CDU-Fraktionschef Michael Weickert tritt ans Mikrofon. Zwar sagt er, »es ist in der Tat ein sehr wichtiges Thema«, nutzt seine fünfminütige Redezeit anschließend jedoch lieber, um sich über seine Kollegen aus dem Stadtrat lustig zu machen. Laut Weickert sehe man toxische Männlichkeit immer dann, »wenn Herr Kasek (Grünen-Stadtrat, Anm d. Red.) und Frau Gabelmann (Freibeuter-Stadträtin, Anm d. Red.) sich auf Twitter streiten.« Außerdem vermisse er die Vielfältigkeit in der Grünen-Fraktion: »Sie sind alle weiß, privilegiert und zwischen Ende 30 und Anfang 60. Das finde ich nicht sonderlich vielfältig.« Weickert schlägt den Bogen zum Phänomen der Midlife-Crisis und lacht über ein Bild der Stadträte Jürgen Kasek, Andreas Geisler (SPD) und Michael Neuhaus (Linke) vor einer entblößten Adonis-Statue im Rathaus. Was dies mit toxischer Männlichkeit und Gewalt, die von Männern ausgeht, zu tun hat, lässt Weickert offen. Er schließt seinen Redebeitrag mit dem leicht abgewandelten Zitat von Bundeswirtschaftsminister Robert Habeck (Grüne), hier gerichtet an die Fraktionen links der Mitte: »Solve your fucking problems.«

Ute Gabelmann (Freibeuter) sieht den Stadtrat nicht in der Position, »Männerbilder zu definieren oder in gesund und ungesund einzuteilen.« Außerdem findet sie es schwierig, »Männlichkeit mit Gewalt zu verknüpfen. Auch Frauen neigen durchaus zu Gewaltausbrüchen, sind dabei nur etwas subtiler.« Whataboutism? Verharmlosung?

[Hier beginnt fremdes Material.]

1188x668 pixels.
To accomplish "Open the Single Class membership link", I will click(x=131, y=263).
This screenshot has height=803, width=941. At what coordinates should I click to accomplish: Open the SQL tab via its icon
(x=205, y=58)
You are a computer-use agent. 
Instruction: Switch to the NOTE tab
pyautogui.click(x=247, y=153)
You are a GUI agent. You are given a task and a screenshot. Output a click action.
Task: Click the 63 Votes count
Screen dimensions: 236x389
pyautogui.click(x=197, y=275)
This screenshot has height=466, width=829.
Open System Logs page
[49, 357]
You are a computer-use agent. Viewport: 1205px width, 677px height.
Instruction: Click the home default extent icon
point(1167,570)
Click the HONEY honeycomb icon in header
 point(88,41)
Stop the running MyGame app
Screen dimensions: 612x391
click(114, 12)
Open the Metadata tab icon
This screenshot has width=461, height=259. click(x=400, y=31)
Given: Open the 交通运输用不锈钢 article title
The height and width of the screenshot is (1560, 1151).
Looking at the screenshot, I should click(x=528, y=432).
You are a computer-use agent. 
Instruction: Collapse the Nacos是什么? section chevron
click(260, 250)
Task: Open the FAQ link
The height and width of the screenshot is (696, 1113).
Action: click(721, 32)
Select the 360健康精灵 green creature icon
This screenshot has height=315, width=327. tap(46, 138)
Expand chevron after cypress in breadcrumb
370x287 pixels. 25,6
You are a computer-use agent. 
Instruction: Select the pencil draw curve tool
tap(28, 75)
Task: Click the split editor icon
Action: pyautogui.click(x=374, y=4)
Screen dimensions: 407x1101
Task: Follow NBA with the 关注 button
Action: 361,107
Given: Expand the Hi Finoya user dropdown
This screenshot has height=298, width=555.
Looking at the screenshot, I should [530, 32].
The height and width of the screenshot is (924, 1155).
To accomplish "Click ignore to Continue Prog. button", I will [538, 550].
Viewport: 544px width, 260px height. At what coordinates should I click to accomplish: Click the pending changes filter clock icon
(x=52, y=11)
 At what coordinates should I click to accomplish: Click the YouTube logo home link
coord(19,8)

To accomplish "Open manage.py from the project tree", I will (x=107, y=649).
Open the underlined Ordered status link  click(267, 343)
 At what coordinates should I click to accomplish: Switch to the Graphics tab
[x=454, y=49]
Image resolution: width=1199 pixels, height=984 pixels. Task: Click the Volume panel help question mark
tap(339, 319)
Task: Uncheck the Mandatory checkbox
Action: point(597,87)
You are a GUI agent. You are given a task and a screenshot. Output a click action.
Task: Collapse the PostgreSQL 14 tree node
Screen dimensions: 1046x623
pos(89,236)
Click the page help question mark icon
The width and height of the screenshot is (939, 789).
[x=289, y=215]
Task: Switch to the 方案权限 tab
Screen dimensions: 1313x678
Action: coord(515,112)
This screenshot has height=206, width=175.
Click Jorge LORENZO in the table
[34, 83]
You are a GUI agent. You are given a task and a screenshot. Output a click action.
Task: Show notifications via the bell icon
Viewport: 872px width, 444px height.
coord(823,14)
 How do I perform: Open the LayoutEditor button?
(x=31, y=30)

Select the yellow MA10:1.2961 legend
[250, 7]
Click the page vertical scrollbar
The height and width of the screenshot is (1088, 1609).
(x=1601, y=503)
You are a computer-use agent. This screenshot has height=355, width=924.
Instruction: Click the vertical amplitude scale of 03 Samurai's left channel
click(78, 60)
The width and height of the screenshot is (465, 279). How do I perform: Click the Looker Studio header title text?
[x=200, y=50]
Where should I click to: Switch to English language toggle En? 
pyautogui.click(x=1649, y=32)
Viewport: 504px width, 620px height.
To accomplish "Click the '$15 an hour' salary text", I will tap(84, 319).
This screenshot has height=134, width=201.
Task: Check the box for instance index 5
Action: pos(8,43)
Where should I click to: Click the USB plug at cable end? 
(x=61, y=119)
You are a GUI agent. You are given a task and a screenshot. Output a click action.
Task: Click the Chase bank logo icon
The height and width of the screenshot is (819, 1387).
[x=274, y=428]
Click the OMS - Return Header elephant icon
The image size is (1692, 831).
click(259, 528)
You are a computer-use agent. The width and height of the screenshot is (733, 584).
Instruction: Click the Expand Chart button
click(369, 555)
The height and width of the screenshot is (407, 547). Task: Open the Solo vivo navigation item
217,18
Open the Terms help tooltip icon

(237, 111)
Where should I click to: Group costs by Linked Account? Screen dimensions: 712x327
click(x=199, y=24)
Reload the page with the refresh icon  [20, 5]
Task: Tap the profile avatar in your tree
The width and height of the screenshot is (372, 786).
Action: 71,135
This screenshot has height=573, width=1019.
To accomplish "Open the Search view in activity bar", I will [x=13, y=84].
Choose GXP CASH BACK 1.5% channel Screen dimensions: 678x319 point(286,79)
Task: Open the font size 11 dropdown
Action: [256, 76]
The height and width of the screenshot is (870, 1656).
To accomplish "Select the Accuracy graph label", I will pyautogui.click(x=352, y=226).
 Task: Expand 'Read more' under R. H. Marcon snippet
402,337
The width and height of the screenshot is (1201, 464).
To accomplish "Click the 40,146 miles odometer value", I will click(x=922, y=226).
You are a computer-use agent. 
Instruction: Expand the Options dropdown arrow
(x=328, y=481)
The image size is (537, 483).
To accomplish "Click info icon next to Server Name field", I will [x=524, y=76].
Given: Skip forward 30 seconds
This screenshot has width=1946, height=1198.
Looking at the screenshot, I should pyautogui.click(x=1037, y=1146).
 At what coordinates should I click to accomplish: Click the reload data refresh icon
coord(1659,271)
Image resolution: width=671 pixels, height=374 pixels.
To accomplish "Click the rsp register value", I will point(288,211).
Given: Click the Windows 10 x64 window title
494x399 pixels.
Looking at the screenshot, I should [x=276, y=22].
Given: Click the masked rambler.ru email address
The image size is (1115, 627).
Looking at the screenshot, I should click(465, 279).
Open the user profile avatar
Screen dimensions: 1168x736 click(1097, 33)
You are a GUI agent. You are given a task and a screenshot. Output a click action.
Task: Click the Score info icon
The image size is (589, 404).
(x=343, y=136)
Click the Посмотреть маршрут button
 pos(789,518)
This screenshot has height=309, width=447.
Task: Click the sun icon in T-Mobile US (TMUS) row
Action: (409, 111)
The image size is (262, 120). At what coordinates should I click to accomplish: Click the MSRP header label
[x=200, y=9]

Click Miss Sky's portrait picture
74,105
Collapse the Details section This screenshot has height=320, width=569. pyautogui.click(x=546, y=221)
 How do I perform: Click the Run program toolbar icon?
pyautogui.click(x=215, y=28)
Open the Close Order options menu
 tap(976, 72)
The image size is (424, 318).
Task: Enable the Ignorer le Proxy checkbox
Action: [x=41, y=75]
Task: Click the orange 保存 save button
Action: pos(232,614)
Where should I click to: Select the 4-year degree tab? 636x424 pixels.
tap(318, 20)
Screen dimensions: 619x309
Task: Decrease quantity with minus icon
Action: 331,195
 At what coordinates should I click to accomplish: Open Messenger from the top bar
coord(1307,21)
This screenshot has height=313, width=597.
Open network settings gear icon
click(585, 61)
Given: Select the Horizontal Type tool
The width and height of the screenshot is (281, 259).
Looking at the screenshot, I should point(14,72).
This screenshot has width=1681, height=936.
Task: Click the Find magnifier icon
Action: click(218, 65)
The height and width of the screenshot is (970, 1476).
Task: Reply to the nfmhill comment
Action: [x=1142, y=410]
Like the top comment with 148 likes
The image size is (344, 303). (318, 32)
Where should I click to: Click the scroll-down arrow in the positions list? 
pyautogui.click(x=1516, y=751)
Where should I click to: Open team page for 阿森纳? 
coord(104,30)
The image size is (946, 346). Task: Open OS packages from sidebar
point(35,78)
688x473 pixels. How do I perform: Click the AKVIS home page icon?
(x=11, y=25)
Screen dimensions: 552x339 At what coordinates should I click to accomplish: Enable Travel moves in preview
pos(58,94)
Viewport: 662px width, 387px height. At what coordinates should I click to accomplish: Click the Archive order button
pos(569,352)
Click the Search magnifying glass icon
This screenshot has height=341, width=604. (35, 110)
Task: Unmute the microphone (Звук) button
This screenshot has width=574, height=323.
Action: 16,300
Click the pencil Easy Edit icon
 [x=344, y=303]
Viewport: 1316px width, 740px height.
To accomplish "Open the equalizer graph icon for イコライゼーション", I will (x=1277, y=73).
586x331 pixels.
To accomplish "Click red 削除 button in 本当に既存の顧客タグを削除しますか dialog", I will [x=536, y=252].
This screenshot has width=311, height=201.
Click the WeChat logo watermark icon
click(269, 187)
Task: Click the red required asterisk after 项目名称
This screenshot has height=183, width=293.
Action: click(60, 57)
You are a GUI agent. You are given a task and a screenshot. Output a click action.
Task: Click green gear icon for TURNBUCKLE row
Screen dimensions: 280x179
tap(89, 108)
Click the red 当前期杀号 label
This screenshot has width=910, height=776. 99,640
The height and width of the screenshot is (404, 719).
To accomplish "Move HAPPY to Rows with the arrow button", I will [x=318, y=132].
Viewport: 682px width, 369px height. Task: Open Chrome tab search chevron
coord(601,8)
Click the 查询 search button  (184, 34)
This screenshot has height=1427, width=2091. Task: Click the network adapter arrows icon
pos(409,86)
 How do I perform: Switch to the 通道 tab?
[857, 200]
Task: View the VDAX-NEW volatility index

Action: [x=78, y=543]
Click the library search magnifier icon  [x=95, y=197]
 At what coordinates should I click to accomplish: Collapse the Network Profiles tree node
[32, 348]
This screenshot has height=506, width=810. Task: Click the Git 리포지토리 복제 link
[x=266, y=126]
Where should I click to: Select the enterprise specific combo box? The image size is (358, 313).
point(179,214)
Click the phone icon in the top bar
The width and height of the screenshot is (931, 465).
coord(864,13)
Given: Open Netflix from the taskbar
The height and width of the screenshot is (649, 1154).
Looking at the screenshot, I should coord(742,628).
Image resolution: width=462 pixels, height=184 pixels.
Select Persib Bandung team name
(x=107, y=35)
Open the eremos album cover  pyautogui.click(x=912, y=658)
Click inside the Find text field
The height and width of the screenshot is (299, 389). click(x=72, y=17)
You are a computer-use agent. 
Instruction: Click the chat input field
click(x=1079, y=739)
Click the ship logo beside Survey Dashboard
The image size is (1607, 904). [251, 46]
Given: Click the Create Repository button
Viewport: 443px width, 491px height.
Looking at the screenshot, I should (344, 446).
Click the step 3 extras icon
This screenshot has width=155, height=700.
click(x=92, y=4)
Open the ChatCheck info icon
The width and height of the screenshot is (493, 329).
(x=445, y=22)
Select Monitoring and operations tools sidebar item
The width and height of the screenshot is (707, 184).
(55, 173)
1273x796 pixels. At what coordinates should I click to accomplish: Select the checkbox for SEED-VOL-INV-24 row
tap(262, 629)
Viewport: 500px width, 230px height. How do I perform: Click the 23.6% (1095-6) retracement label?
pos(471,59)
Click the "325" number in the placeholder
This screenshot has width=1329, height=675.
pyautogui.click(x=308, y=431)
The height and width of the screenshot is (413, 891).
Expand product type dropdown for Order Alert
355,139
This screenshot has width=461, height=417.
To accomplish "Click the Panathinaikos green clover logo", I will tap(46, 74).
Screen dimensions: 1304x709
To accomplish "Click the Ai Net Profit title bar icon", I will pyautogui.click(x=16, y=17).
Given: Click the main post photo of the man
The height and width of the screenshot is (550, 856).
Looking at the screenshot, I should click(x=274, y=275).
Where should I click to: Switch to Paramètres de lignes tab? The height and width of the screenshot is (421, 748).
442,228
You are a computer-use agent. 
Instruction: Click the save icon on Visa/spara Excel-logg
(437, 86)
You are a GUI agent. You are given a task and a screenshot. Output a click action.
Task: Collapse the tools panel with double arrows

Schnellen Schrittes und mit Puls 180 tritt Beate Ehms (Linke) ans Rednerpult. Sie wollte sich eigentlich nicht melden, sagt Ehms, findet manche Redebeiträge jedoch »dermaßen unter der Gürtellinie.« Sie mahnt energisch an, dass dieses »sehr wichtige Thema« ins Lächerliche gezogen und nicht ernst genommen würde. Die AfD-Fraktion quittiert ihren Redebeitrag mit Margot-Honecker-Rufen. Ein weiteres Level an Absurdität, das bei diesem Antrag erreicht wird.

Am Ende wird einer Überarbeitung der Website zugestimmt, einen Beitritt zum Bündnis »Gemeinsam gegen Sexismus« lehnt der Stadtrat jedoch mit einer knappen Mehrheit ab.